“I love your shirt,” the young man behind the counter says when I walk through the door.
I look down to see what I’m wearing. It’s my Beatle shirt. “It’s Webber Wear. A friend of mine, Kenny Webber painted it,” I say.
“You’re lucky,” the young man says. “Does he do canvases?”
He waves his hand in the air. “I would love a wall done just like that with the same colours.”
And I think: Wow, he’s talking to me as if I’m a young hip-chick. “That would be sooo cool,” I say, trying to sound groovy.
As I turn to leave he raises a fist in the air and says, “Wear that shirt proud.”
I head down the sidewalk, with a bounce in my step, coffee cup in hand, feeling young and, as we would say, nifty. In the store two doors down I pick up two cushions and take them to the counter. The sales woman whispers, “are you a lady of a certain…”

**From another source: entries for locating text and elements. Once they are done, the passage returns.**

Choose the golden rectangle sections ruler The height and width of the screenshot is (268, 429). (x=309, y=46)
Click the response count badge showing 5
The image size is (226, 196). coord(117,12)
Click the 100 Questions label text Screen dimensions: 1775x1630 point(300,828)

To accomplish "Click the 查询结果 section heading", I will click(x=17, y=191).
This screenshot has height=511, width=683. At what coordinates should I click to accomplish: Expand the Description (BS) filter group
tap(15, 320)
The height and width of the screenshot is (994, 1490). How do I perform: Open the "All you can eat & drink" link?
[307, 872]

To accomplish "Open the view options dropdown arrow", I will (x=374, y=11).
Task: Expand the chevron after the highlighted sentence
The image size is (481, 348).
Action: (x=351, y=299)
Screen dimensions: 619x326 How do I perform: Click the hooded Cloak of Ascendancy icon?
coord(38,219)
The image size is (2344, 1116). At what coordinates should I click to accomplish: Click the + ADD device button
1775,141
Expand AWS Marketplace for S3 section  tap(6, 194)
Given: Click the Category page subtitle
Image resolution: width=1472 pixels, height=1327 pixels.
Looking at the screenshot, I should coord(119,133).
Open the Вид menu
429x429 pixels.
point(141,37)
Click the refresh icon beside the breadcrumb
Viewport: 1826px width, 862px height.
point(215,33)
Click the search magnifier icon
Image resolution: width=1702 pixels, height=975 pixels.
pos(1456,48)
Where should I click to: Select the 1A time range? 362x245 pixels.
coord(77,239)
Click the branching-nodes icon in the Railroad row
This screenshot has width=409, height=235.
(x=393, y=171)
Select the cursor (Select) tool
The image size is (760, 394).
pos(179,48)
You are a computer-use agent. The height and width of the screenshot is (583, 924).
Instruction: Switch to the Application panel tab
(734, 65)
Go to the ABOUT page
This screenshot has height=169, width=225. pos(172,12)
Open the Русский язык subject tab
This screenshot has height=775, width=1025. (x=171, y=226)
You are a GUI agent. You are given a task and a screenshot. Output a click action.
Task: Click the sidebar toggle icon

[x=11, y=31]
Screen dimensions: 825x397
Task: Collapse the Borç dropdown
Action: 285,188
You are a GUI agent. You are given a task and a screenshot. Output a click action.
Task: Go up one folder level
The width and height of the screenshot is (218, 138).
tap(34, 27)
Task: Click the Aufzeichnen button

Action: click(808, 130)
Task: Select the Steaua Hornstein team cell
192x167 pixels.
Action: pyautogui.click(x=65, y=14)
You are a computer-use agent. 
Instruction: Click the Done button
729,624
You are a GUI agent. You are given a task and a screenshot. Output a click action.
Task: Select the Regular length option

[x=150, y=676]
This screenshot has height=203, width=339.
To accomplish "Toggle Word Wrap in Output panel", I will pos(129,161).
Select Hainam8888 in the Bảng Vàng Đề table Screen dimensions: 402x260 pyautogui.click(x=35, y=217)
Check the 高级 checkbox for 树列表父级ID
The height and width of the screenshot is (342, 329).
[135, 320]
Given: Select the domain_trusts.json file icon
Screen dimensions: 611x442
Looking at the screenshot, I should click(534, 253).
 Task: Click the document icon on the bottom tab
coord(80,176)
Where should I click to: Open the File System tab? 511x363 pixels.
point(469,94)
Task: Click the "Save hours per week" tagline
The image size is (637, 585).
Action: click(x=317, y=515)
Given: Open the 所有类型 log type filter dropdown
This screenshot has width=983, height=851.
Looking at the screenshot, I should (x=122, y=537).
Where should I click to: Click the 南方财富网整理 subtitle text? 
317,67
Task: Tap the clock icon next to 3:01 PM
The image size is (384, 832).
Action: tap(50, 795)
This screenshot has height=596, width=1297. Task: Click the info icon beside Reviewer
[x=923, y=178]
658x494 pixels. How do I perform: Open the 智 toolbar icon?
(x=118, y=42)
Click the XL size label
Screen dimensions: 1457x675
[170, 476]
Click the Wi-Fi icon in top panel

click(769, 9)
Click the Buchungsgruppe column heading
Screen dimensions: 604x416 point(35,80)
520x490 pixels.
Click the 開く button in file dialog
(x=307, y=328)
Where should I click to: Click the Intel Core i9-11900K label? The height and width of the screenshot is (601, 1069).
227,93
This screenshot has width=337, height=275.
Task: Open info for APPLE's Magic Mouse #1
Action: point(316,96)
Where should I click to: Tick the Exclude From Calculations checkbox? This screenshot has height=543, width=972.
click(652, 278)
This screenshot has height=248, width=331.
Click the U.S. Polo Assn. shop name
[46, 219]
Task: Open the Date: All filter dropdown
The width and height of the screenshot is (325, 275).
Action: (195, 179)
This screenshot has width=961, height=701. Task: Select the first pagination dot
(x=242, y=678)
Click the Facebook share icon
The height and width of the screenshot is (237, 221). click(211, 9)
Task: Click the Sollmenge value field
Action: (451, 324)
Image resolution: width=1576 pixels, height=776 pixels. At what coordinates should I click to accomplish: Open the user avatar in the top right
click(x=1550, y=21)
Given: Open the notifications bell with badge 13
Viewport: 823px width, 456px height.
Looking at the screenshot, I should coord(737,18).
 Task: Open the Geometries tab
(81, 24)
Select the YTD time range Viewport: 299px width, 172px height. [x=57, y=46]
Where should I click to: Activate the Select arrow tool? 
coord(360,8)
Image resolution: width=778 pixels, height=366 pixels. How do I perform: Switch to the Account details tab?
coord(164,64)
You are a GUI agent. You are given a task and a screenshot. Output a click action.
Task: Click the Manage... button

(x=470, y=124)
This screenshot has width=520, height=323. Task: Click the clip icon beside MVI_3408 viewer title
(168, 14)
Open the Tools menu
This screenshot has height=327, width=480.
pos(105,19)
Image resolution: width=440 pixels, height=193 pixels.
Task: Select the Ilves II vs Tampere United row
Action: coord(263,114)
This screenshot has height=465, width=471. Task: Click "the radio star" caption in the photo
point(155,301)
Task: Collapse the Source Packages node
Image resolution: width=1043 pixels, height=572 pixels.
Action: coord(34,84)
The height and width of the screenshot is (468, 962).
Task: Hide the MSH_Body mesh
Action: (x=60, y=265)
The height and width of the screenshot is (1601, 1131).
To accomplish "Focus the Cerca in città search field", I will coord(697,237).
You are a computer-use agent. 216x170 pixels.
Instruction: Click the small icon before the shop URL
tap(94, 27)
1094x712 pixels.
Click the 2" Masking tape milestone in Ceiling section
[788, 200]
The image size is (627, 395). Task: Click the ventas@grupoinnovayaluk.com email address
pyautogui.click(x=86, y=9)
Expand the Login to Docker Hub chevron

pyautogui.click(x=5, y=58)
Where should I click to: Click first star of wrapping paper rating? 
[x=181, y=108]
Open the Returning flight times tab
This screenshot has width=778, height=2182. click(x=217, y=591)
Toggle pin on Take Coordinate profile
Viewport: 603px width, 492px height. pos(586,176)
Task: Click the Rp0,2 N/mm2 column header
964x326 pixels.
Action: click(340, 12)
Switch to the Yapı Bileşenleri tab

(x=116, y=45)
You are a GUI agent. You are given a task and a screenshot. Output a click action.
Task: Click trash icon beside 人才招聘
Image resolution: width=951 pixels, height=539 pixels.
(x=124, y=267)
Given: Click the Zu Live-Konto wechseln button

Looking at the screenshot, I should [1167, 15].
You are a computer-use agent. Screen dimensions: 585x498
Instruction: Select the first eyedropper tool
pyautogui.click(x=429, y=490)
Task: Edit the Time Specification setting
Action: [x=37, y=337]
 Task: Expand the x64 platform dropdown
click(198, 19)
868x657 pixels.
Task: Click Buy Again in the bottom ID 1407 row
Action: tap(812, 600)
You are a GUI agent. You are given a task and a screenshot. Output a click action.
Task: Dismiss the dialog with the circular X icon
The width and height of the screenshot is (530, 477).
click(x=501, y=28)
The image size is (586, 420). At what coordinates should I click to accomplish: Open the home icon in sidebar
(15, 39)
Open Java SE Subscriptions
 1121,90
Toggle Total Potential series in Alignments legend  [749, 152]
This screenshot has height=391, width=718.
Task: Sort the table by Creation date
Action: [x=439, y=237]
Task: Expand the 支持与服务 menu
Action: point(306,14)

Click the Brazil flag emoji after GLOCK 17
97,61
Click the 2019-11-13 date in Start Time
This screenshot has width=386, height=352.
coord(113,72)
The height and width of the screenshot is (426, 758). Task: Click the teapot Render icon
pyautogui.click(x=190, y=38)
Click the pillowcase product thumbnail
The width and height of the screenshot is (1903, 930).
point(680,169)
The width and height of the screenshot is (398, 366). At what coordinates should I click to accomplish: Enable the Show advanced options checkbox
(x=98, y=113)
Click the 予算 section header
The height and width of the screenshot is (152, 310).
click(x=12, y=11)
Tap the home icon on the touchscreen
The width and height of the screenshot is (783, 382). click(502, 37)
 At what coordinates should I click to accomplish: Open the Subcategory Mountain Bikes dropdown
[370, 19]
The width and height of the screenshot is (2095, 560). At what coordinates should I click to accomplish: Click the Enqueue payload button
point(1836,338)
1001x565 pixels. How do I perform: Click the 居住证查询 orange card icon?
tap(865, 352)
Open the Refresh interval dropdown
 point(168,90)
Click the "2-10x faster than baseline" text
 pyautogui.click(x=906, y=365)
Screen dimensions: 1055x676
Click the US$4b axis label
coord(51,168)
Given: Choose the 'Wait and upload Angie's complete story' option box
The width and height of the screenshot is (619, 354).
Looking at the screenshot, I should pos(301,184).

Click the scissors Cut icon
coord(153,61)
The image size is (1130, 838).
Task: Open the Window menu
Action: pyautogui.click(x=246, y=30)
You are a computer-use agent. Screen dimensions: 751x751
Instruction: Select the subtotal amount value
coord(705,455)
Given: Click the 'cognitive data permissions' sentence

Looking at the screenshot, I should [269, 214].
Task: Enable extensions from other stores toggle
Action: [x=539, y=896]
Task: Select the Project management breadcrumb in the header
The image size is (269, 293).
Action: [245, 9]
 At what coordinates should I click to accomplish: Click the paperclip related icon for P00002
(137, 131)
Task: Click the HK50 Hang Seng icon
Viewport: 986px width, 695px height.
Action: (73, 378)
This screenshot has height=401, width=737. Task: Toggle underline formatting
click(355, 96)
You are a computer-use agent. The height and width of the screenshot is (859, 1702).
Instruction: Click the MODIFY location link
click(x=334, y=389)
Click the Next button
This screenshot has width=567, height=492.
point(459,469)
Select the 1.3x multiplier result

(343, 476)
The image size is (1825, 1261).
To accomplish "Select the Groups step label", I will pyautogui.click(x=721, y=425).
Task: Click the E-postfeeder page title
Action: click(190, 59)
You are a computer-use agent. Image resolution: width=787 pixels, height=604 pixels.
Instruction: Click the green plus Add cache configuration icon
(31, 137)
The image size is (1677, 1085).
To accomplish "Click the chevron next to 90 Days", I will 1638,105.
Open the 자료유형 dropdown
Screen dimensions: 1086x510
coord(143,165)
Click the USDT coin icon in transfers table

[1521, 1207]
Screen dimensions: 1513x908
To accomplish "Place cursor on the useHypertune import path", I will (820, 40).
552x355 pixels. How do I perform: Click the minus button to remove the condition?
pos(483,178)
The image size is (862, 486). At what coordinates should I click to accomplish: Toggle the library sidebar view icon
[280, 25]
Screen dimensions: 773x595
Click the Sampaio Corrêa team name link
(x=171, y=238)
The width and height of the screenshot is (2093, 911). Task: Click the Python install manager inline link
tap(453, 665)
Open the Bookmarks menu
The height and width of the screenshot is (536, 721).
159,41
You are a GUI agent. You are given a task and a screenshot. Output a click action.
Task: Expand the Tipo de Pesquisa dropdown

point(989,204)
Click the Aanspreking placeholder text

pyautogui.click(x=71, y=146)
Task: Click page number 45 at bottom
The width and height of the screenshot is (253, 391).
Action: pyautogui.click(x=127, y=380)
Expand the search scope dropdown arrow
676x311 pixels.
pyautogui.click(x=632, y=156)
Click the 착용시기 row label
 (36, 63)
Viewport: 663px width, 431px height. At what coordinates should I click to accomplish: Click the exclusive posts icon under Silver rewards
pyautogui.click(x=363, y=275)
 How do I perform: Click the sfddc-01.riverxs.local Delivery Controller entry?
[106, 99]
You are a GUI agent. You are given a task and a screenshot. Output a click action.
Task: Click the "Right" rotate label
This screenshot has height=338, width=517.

And I think: Is she asking me if I’m a lady of ill repute? Who asks that kind of question? And do they still have ladies of ill repute? “Sorry, I don’t think I heard your question correctly,” I say.
“Are you a lady of a certain age?” She almost mouths the words making it difficult to hear. “We have to be careful how we ask the ladies if they’re a senior. For the senior discount, you know.”
And I think: A few minutes ago I was young and cool having a conversation with a millennium about art. Now I’m a lady of a certain age? How did that happen? “What’s the discount?” I ask.
She raises her eyebrows and smiles. “Seniors get a twenty-percent discount.”
And I think: Do I tell the truth and take the discount? I mean twenty-percent is a lot. Or do I stick with the young hip-chick thing? The discount won.